### Brief
Exactly as they stand, write out all of the entries again.

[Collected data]

::::

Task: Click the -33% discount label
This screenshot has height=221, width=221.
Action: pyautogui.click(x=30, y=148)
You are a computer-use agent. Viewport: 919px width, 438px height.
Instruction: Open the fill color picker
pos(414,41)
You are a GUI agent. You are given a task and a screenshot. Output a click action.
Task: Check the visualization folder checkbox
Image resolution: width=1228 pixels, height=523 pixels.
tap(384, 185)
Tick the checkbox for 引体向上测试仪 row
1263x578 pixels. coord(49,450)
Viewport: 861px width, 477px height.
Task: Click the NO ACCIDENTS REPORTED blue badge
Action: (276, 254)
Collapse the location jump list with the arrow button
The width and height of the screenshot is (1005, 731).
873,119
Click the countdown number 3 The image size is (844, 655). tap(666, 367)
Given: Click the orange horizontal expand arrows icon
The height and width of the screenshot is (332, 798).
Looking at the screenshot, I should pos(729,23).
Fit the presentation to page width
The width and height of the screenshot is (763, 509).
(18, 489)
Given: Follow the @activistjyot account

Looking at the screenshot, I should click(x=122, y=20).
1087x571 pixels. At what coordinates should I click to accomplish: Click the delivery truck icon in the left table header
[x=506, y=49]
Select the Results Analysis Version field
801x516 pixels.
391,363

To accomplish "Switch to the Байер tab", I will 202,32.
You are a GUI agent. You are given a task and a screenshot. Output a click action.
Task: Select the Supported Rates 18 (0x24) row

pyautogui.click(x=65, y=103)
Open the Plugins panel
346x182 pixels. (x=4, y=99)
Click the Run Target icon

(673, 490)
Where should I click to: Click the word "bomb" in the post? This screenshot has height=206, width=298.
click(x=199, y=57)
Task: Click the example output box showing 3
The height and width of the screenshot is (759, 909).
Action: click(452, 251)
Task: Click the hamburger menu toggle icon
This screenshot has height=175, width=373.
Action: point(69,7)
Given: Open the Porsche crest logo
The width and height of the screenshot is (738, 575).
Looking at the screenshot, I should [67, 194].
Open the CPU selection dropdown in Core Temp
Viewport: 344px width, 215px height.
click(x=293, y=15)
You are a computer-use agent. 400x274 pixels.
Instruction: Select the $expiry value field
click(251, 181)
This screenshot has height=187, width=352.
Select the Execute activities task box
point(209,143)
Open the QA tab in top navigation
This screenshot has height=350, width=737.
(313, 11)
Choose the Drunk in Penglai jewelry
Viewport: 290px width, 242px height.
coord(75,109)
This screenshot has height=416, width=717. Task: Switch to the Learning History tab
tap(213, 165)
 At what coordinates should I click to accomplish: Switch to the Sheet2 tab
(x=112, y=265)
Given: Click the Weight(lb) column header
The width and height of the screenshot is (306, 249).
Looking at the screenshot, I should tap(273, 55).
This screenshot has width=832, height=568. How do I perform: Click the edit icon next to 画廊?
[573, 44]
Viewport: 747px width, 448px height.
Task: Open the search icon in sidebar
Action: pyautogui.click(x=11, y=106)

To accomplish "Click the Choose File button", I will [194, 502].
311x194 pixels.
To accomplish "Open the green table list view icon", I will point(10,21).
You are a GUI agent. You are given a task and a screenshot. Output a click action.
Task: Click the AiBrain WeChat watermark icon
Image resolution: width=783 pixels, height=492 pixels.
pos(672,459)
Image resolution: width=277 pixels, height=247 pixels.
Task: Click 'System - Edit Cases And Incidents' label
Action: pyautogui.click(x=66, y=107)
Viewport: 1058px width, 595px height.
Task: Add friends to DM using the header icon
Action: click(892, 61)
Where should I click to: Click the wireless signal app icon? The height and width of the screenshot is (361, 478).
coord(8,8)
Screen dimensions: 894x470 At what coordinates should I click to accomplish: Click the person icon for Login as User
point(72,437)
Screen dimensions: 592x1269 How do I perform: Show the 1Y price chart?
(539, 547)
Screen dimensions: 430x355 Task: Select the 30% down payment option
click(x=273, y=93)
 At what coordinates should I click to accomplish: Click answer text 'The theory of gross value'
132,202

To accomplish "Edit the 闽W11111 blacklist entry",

::::

### Answer section
Task: Click the -33% discount label
This screenshot has height=221, width=221.
Action: pyautogui.click(x=30, y=148)
You are a computer-use agent. Viewport: 919px width, 438px height.
Instruction: Open the fill color picker
pos(414,41)
You are a GUI agent. You are given a task and a screenshot. Output a click action.
Task: Check the visualization folder checkbox
Image resolution: width=1228 pixels, height=523 pixels.
tap(384, 185)
Tick the checkbox for 引体向上测试仪 row
1263x578 pixels. coord(49,450)
Viewport: 861px width, 477px height.
Task: Click the NO ACCIDENTS REPORTED blue badge
Action: (276, 254)
Collapse the location jump list with the arrow button
The width and height of the screenshot is (1005, 731).
873,119
Click the countdown number 3 The image size is (844, 655). tap(666, 367)
Given: Click the orange horizontal expand arrows icon
The height and width of the screenshot is (332, 798).
Looking at the screenshot, I should pos(729,23).
Fit the presentation to page width
The width and height of the screenshot is (763, 509).
(18, 489)
Given: Follow the @activistjyot account

Looking at the screenshot, I should click(x=122, y=20).
1087x571 pixels. At what coordinates should I click to accomplish: Click the delivery truck icon in the left table header
[x=506, y=49]
Select the Results Analysis Version field
801x516 pixels.
391,363

To accomplish "Switch to the Байер tab", I will 202,32.
You are a GUI agent. You are given a task and a screenshot. Output a click action.
Task: Select the Supported Rates 18 (0x24) row

pyautogui.click(x=65, y=103)
Open the Plugins panel
346x182 pixels. (x=4, y=99)
Click the Run Target icon

(673, 490)
Where should I click to: Click the word "bomb" in the post? This screenshot has height=206, width=298.
click(x=199, y=57)
Task: Click the example output box showing 3
The height and width of the screenshot is (759, 909).
Action: click(452, 251)
Task: Click the hamburger menu toggle icon
This screenshot has height=175, width=373.
Action: point(69,7)
Given: Open the Porsche crest logo
The width and height of the screenshot is (738, 575).
Looking at the screenshot, I should [67, 194].
Open the CPU selection dropdown in Core Temp
Viewport: 344px width, 215px height.
click(x=293, y=15)
You are a computer-use agent. 400x274 pixels.
Instruction: Select the $expiry value field
click(251, 181)
This screenshot has height=187, width=352.
Select the Execute activities task box
point(209,143)
Open the QA tab in top navigation
This screenshot has height=350, width=737.
(313, 11)
Choose the Drunk in Penglai jewelry
Viewport: 290px width, 242px height.
coord(75,109)
This screenshot has height=416, width=717. Task: Switch to the Learning History tab
tap(213, 165)
 At what coordinates should I click to accomplish: Switch to the Sheet2 tab
(x=112, y=265)
Given: Click the Weight(lb) column header
The width and height of the screenshot is (306, 249).
Looking at the screenshot, I should tap(273, 55).
This screenshot has width=832, height=568. How do I perform: Click the edit icon next to 画廊?
[573, 44]
Viewport: 747px width, 448px height.
Task: Open the search icon in sidebar
Action: pyautogui.click(x=11, y=106)

To accomplish "Click the Choose File button", I will [194, 502].
311x194 pixels.
To accomplish "Open the green table list view icon", I will point(10,21).
You are a GUI agent. You are given a task and a screenshot. Output a click action.
Task: Click the AiBrain WeChat watermark icon
Image resolution: width=783 pixels, height=492 pixels.
pos(672,459)
Image resolution: width=277 pixels, height=247 pixels.
Task: Click 'System - Edit Cases And Incidents' label
Action: pyautogui.click(x=66, y=107)
Viewport: 1058px width, 595px height.
Task: Add friends to DM using the header icon
Action: click(892, 61)
Where should I click to: Click the wireless signal app icon? The height and width of the screenshot is (361, 478).
coord(8,8)
Screen dimensions: 894x470 At what coordinates should I click to accomplish: Click the person icon for Login as User
point(72,437)
Screen dimensions: 592x1269 How do I perform: Show the 1Y price chart?
(539, 547)
Screen dimensions: 430x355 Task: Select the 30% down payment option
click(x=273, y=93)
 At what coordinates should I click to accomplish: Click answer text 'The theory of gross value'
132,202

To accomplish "Edit the 闽W11111 blacklist entry",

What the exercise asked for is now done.